───── Provided information ─────

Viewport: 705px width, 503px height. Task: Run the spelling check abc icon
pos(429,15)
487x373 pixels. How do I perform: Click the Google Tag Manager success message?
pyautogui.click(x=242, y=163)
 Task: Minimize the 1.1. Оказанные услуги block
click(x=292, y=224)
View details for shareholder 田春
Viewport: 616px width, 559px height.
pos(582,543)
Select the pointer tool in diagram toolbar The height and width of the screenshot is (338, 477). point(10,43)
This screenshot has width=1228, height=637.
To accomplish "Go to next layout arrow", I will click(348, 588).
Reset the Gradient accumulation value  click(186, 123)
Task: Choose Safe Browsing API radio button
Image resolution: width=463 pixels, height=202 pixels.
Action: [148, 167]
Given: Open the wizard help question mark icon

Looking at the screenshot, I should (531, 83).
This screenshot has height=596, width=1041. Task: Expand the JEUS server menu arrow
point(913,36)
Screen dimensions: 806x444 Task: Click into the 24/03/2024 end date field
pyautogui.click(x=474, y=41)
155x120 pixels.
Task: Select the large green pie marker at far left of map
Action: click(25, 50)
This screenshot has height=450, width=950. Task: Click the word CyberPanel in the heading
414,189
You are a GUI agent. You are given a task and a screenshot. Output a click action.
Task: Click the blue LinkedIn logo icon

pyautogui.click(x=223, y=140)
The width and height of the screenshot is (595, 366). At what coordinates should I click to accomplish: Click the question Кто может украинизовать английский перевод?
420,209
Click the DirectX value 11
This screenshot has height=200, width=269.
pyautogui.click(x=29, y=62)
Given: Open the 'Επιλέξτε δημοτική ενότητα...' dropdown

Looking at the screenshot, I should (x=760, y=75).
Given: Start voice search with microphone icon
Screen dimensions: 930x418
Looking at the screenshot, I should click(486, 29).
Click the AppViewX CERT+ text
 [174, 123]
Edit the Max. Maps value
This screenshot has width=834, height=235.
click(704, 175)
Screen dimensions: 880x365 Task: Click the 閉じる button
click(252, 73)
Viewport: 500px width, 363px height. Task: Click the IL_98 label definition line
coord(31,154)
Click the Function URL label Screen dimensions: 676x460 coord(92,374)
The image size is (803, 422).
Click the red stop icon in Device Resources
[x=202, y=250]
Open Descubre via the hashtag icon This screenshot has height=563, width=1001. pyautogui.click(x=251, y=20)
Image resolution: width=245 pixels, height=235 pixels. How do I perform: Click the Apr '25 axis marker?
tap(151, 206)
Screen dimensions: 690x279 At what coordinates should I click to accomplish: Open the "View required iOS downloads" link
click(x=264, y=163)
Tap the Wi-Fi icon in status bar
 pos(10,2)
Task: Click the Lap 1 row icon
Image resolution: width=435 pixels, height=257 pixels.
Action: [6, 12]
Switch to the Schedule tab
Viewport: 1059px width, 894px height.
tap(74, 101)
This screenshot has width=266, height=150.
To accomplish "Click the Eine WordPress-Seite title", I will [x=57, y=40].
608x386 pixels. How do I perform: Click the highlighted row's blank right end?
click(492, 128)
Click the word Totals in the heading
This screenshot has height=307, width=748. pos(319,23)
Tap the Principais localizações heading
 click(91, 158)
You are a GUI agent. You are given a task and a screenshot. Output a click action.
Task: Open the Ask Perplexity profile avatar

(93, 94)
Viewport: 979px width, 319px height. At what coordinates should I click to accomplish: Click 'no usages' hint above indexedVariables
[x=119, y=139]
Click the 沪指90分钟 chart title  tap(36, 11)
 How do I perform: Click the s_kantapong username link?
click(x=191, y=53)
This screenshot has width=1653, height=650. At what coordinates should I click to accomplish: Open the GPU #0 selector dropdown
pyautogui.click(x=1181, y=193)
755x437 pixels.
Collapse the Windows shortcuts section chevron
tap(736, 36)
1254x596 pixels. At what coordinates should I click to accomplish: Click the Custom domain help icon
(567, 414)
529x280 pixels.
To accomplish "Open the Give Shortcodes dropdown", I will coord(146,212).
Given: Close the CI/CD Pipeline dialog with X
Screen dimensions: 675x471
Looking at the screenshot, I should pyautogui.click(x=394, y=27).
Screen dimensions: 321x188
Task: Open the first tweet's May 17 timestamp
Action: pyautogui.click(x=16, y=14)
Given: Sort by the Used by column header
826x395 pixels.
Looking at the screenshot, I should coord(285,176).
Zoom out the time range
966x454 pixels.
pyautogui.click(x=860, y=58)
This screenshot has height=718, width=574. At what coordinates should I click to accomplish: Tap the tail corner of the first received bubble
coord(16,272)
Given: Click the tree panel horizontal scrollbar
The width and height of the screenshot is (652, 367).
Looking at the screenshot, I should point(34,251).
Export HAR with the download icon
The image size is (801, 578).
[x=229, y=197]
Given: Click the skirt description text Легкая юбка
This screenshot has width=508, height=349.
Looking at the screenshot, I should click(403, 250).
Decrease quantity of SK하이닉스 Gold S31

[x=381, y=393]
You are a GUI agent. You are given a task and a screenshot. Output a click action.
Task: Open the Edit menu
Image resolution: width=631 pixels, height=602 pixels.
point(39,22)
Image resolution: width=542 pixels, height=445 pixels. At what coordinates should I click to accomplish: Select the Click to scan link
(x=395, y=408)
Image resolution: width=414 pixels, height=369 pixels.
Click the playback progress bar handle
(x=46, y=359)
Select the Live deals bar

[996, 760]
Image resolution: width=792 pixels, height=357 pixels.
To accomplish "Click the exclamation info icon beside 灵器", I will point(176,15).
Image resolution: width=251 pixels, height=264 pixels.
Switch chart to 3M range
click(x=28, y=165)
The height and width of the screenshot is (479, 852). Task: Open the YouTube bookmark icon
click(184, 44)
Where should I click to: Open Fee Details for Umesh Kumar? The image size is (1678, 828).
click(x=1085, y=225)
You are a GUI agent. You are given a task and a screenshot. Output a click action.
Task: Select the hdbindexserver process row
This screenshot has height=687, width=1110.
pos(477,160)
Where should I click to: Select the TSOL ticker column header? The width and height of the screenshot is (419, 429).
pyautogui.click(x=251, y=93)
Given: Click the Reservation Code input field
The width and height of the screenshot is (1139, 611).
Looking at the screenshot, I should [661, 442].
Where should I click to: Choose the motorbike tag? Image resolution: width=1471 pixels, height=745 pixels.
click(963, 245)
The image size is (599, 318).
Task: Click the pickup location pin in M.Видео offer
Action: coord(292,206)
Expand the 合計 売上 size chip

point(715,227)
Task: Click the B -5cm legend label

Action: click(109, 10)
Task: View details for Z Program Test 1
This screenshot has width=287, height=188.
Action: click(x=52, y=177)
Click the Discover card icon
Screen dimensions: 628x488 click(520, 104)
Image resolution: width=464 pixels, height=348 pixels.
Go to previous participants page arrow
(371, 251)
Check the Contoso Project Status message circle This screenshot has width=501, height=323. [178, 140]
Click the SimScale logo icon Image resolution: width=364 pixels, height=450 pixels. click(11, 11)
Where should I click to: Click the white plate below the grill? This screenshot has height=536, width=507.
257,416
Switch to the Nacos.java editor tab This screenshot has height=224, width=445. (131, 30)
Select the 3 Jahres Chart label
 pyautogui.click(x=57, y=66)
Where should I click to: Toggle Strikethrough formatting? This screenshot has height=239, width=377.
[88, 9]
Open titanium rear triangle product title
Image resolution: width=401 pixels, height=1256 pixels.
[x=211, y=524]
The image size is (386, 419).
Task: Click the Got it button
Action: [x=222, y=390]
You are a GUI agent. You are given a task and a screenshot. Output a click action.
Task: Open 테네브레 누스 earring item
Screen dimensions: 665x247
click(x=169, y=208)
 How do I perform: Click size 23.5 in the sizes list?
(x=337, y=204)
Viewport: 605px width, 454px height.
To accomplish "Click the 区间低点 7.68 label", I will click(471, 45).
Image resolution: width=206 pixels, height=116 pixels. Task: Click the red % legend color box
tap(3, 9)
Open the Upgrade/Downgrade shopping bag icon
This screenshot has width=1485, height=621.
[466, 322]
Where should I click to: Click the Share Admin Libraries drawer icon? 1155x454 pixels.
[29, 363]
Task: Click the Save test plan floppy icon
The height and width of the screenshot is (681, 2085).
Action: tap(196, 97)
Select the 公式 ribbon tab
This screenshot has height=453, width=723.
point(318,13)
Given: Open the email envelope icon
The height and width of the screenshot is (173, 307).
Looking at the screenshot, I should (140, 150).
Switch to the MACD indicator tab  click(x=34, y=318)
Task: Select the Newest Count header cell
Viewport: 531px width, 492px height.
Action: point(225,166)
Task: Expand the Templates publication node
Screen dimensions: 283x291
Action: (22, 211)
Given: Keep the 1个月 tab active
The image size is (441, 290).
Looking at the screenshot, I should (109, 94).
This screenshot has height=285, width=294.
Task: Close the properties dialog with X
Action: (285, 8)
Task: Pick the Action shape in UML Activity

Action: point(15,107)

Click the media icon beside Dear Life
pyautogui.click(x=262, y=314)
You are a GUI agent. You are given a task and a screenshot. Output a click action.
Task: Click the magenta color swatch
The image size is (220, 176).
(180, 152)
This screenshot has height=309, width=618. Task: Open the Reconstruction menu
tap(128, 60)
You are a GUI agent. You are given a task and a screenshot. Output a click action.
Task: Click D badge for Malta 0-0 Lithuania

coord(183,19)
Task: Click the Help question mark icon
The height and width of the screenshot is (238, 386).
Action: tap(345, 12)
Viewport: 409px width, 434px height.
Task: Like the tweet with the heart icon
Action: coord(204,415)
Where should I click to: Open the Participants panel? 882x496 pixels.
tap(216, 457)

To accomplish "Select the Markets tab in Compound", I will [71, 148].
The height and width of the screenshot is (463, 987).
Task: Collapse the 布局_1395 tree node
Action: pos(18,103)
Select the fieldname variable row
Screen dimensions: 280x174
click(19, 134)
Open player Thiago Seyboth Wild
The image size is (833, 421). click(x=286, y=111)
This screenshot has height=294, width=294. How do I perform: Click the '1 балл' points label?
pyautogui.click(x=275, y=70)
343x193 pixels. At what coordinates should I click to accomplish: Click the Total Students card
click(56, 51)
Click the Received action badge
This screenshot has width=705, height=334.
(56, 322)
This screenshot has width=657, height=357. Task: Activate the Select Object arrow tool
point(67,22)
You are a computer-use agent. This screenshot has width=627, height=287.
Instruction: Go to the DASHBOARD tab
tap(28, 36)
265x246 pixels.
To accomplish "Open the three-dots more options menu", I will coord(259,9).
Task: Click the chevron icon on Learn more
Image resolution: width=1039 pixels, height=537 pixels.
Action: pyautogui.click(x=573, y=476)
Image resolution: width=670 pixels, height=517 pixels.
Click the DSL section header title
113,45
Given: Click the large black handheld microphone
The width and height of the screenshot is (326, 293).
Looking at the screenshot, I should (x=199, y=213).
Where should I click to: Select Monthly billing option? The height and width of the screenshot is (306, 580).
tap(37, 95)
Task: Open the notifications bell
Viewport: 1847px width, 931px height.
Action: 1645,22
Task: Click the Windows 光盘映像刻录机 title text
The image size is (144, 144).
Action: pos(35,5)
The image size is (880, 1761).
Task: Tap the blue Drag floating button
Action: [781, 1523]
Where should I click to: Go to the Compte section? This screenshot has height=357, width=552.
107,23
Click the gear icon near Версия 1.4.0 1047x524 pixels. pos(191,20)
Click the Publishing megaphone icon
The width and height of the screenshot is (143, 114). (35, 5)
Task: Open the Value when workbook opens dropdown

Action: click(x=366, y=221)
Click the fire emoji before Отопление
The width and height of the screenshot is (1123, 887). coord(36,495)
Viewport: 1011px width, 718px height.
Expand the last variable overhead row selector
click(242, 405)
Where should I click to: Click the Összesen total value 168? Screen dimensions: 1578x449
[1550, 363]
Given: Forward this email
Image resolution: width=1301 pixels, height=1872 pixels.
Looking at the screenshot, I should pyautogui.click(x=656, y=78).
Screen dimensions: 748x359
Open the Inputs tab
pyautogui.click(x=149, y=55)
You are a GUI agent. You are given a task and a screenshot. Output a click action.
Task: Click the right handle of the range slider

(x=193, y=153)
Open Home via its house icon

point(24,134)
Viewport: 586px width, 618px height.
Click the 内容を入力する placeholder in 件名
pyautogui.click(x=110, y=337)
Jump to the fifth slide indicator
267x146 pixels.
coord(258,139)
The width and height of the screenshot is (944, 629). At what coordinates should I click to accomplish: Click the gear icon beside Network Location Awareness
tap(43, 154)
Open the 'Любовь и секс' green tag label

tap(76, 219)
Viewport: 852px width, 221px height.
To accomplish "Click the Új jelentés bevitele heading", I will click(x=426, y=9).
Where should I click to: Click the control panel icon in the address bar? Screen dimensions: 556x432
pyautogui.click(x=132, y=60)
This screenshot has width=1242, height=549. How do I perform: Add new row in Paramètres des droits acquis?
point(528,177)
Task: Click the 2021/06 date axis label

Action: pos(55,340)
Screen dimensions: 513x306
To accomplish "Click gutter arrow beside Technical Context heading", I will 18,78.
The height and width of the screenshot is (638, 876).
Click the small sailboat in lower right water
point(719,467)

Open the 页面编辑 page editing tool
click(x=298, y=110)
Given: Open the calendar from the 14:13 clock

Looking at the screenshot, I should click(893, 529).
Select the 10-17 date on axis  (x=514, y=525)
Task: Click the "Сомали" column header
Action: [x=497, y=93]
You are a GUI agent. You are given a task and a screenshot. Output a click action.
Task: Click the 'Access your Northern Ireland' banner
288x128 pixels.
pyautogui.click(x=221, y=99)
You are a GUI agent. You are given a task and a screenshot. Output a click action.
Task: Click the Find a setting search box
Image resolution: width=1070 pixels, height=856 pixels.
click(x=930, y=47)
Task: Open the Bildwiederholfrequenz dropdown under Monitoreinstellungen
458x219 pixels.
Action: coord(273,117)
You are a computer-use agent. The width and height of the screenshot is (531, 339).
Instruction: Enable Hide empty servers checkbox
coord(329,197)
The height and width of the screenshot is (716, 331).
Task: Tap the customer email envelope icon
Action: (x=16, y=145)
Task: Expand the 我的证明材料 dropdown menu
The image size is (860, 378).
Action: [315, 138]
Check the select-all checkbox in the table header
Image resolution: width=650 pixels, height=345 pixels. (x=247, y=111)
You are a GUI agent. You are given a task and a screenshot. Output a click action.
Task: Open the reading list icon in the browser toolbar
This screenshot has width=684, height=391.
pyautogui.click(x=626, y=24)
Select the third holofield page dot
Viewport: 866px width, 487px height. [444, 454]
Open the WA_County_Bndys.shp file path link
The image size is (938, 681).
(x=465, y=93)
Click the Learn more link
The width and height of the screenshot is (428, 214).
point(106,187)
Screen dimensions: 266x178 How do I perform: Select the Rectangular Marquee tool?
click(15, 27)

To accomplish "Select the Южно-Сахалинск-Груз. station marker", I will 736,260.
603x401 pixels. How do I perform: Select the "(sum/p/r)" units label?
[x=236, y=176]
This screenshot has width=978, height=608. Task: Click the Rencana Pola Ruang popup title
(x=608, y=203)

─────

__Prompt__.
Wherever the word "microphone" turns up in a line of the entries above, copy that line.

__Output of the exercise__.
Given: Start voice search with microphone icon
Given: Click the large black handheld microphone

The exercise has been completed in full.